Brendan Keating, chief development officer for archdiocese, said people have responded generously to appeals for help, whether they are large donors who have been directly asked for contributions or smaller donors, who heard Cardinal Cupich mention the COVID-19 Emergency Response Fund during a homily in a Mass that was available on television and YouTube.

About 30% of the donors to the relief fund have never given to the archdiocese before, Keating said, and more donations have come from other states than usual. Some donors have been extraordinarily generous.

“It really depends on their individual situation,” Keating said. “For some of our donors this is the largest charitable contribution they have ever made. Some donors who are normally very generous may not be able to contribute as much as they would hope.”

Overall, $12 million has been raised for the archdiocese’s fund, and Catholic Charities has raised about $8 million more for COVID relief, Keating said.

The breakdown of how archdiocesan money has been spent and information on how to donate is available at

Wherever it comes from, Catholic Charities clients and staff need every penny, Tillmon said. In March, the agency saw increased demand for help at food pantries come at a time when it had to stop relying on most of its volunteers, who were in high-risk groups for COVID-19.

“We had to turn to more temp agencies and hire people,” Tillmon said. “And we had to figure out new ways of delivering supplies. We used to have choice pantries, where people would come in and choose what they wanted, but we can’t do that, so now we’re back to pre-packed bags.”

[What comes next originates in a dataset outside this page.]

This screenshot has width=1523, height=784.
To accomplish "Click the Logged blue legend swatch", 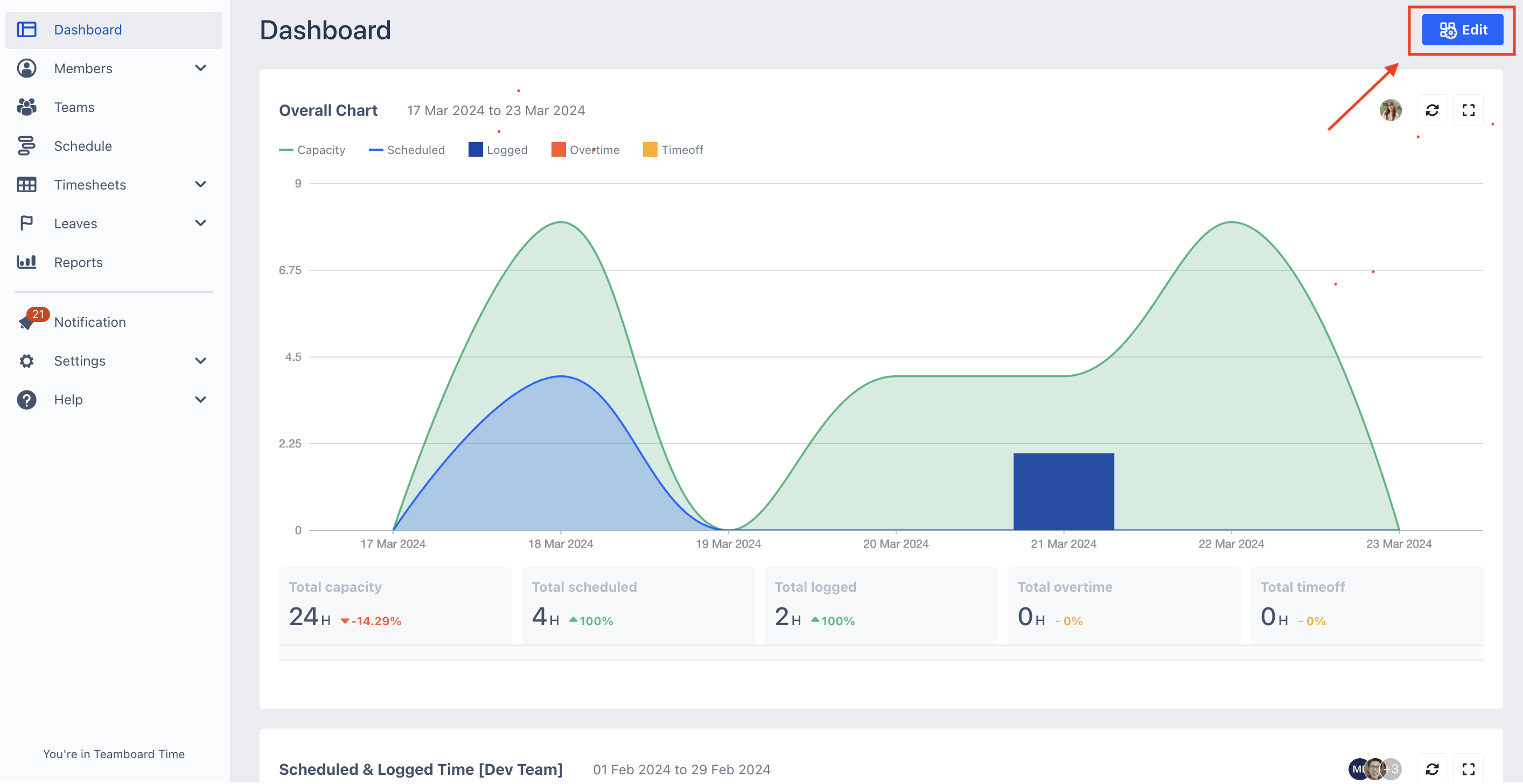I will (476, 150).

Catholic Charities’ food pantries expanded their hours and stopped checking to see whether people were coming for help more than once a month. They saw demand rise about 60 percent in the spring, then double in the summer as the agency was able to create pop-up pantries with produce available from a program that provides food direct from farms just as early federal relief packages ran out.

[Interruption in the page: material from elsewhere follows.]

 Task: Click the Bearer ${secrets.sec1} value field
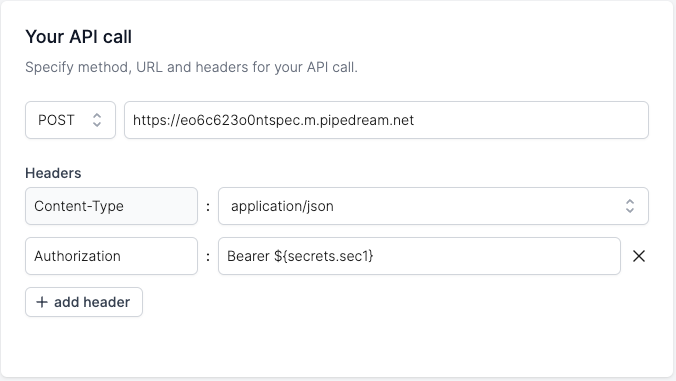(419, 256)
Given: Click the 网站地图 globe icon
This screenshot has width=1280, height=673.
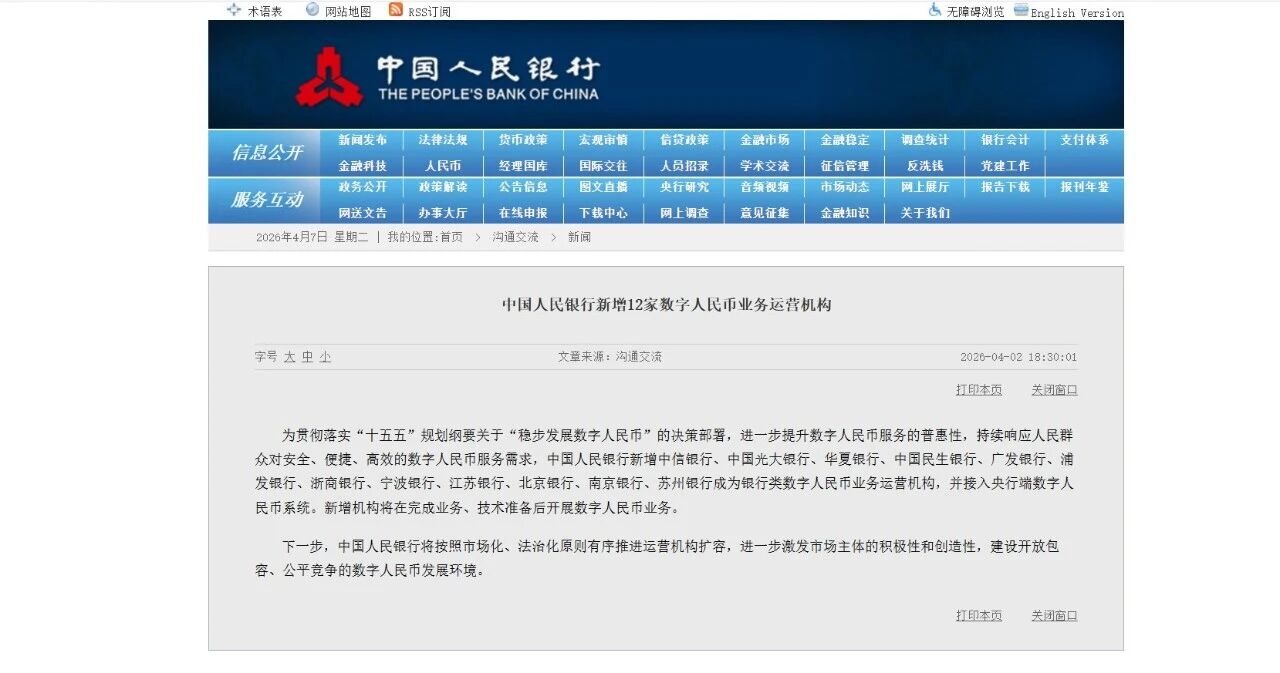Looking at the screenshot, I should pyautogui.click(x=313, y=10).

Demand eased slightly in October, but it rose again in November as the number of people infected with COVID-19 rose and the holidays approached.

At the same time, the agency increased the amount of money available to people who needed rent, mortgage or other assistance to give them more time to get on their feet, Tillmon said.

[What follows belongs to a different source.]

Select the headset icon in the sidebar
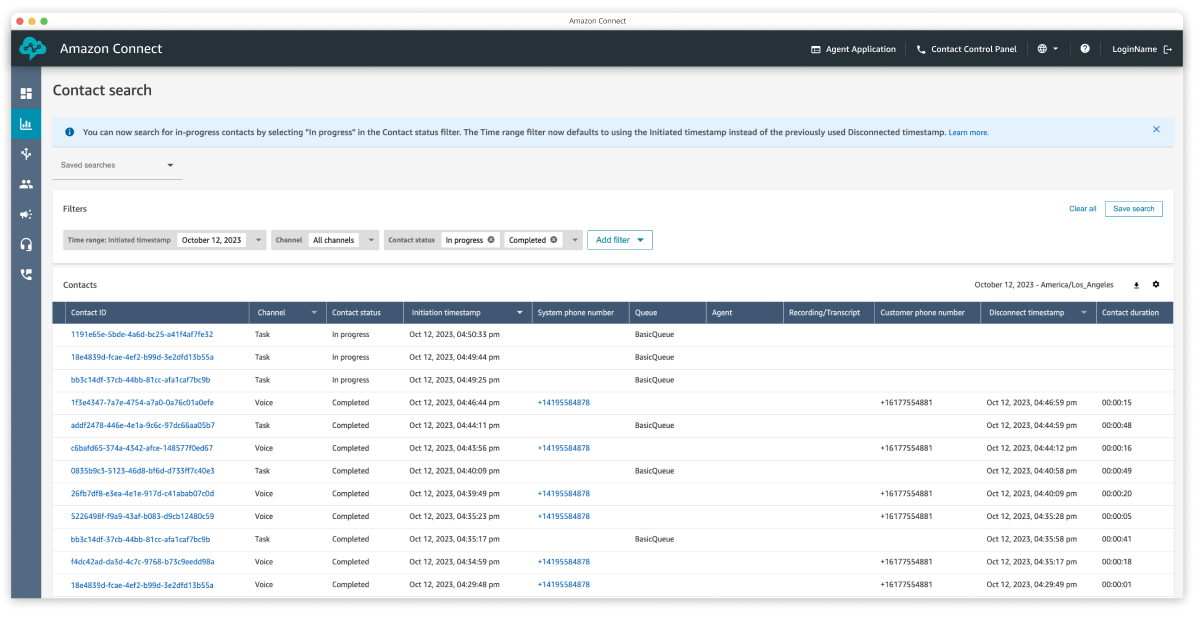1200x617 pixels. [x=26, y=243]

“It used to be we’d do a month’s rent, or maybe a month plus a security deposit if people were moving,” she said. “Now we can do more. Or, say someone lost their job and started driving for Lyft, but something went wrong with their car. Maybe we can help fix it.”

The stories are nothing new to Sister Claudia Carillo, a Daughter of Mary Immaculate of Guadalupe and principal of Immaculate Conception School, 8739 S. Exchange St.

Twenty-two of the nearly 200 students at the school are receiving emergency scholarships to help them stay in the school, she said.

More than a $1 million in scholarships averaging $1,400 each have been distributed to 726 students in Catholic schools.

“The parents come to me and say, ‘Sister, we have to take the kids out of school because we can’t pay what we did,’” she said. “Some of them have three, four children, and the parents worked in a restaurant that closed, or maybe it reopened but they don’t call them to work every day. Or the father had a good job and got laid off and is driving for Uber and just doesn’t make the same amount anymore.”

The emergency relief scholarships are in addition to several other archdiocesan and other scholarship funds that provide help to Immaculate Conception students.

Sister Claudia said the school has lost some students — some families moved out of the neighborhood after looting along nearby Commercial Avenue in May — but not because of inability to pay.

Overall, she said, the situation seems to be looking up, not because the situation with the virus is better but because families are learning to cope with it.

“In the beginning,” she said, “no one was prepared for this. Now people are learning to maneuver. And of course, here at school, we benefit from our faith and the hope that it brings.”